STATED PROBLEM
Write out each line of the listing that contains the word "field".
--- start ---
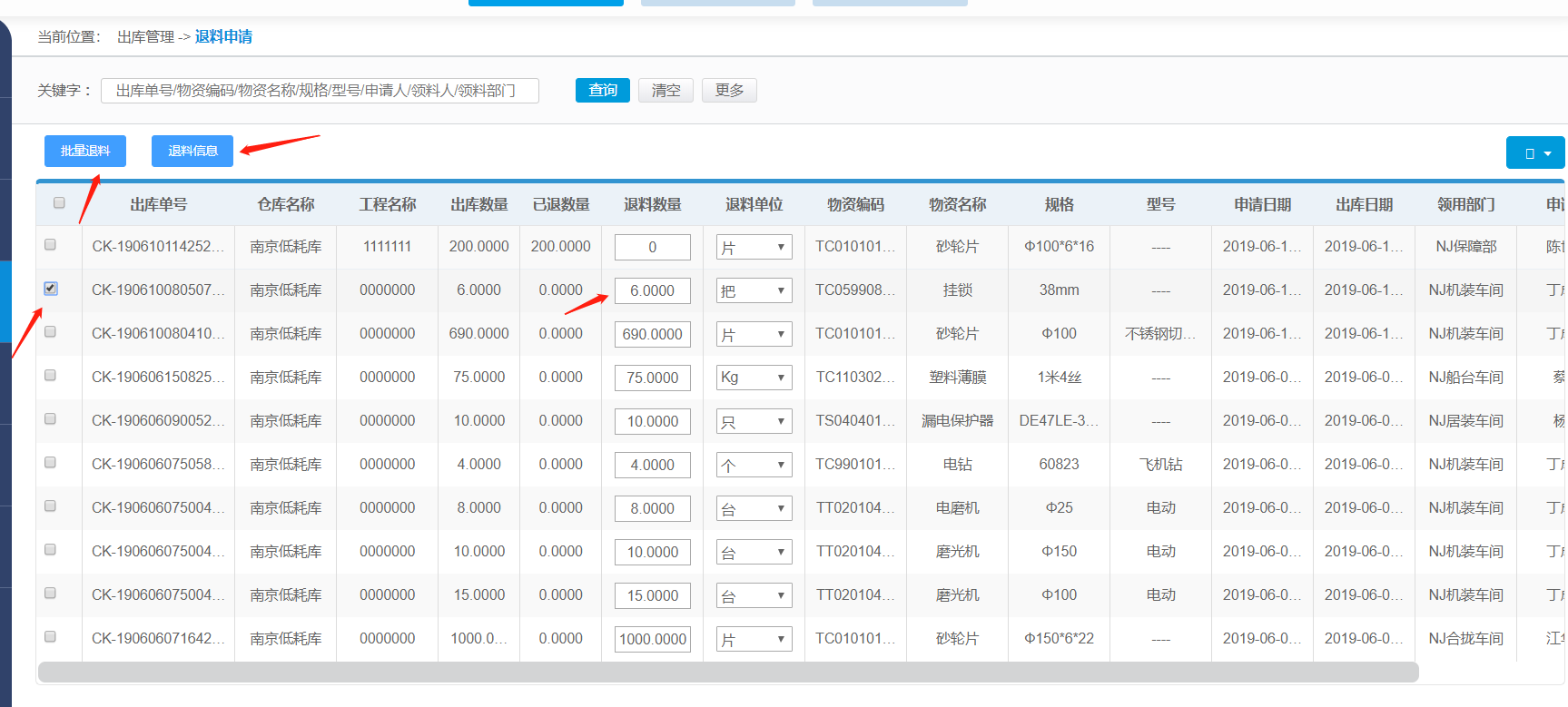The width and height of the screenshot is (1568, 707).
Task: Focus the 关键字 keyword search field
Action: tap(320, 90)
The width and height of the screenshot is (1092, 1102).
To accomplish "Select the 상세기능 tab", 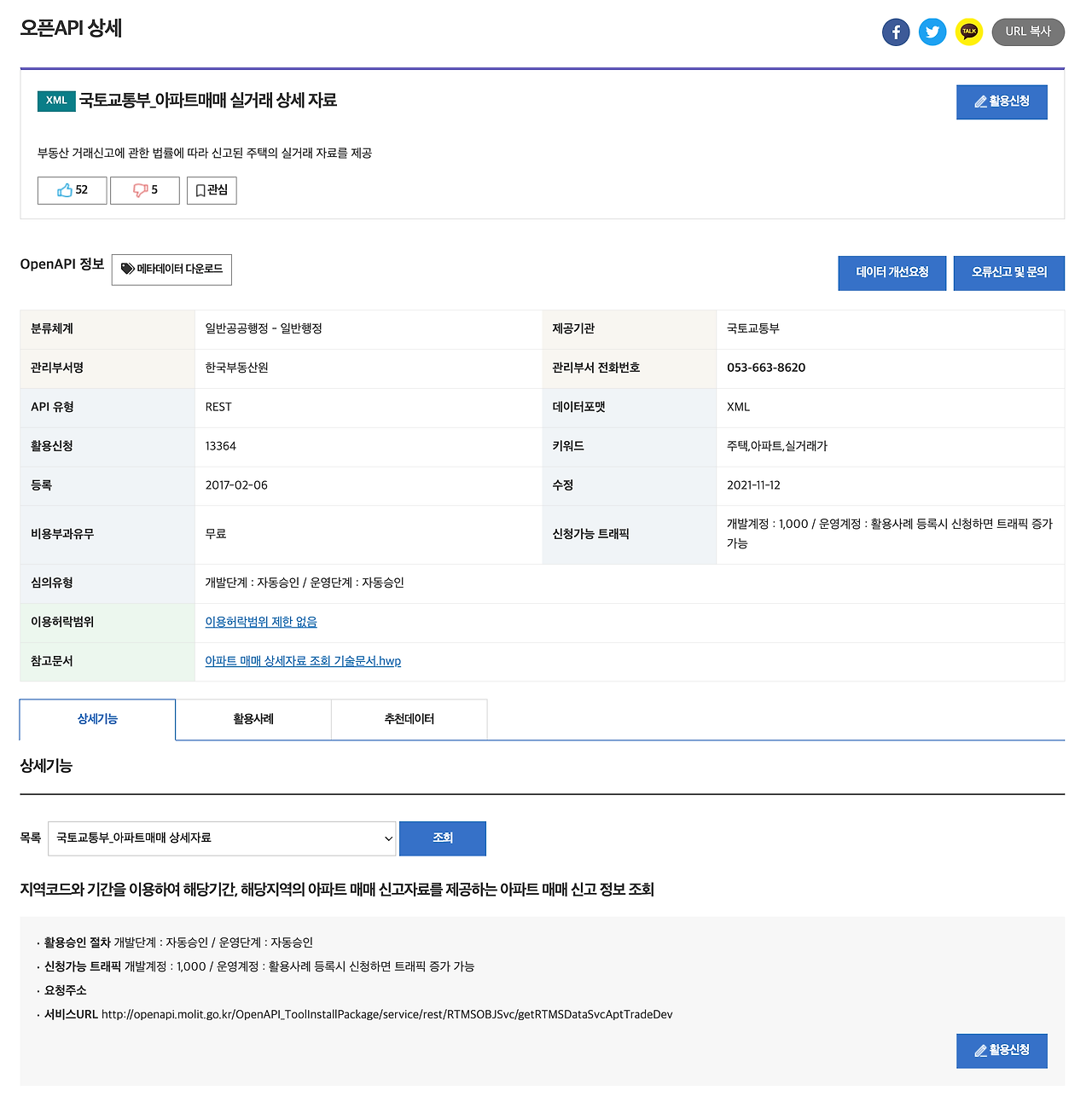I will tap(97, 719).
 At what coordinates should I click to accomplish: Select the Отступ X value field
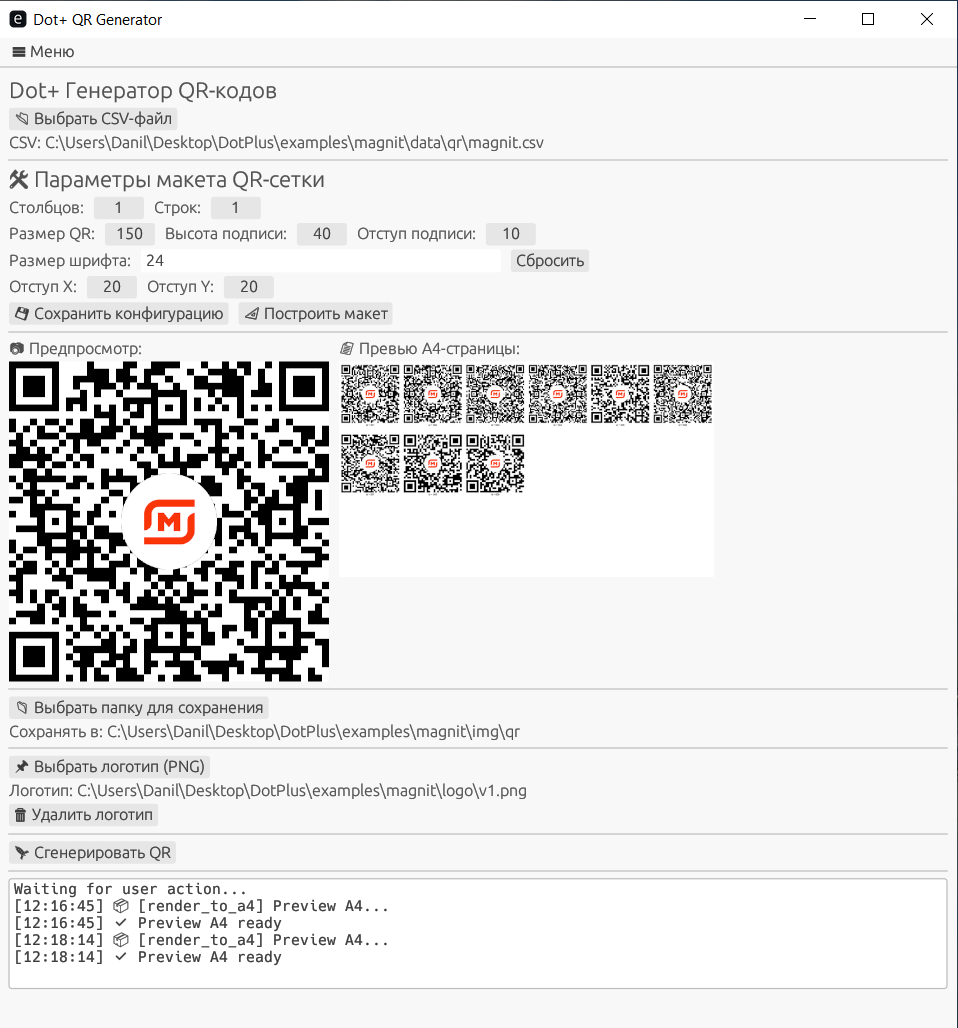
--- end ---
TASK RESULT
Task: Focus the 关键字 keyword search field
 At what coordinates should I click to accomplish: Select the Отступ X value field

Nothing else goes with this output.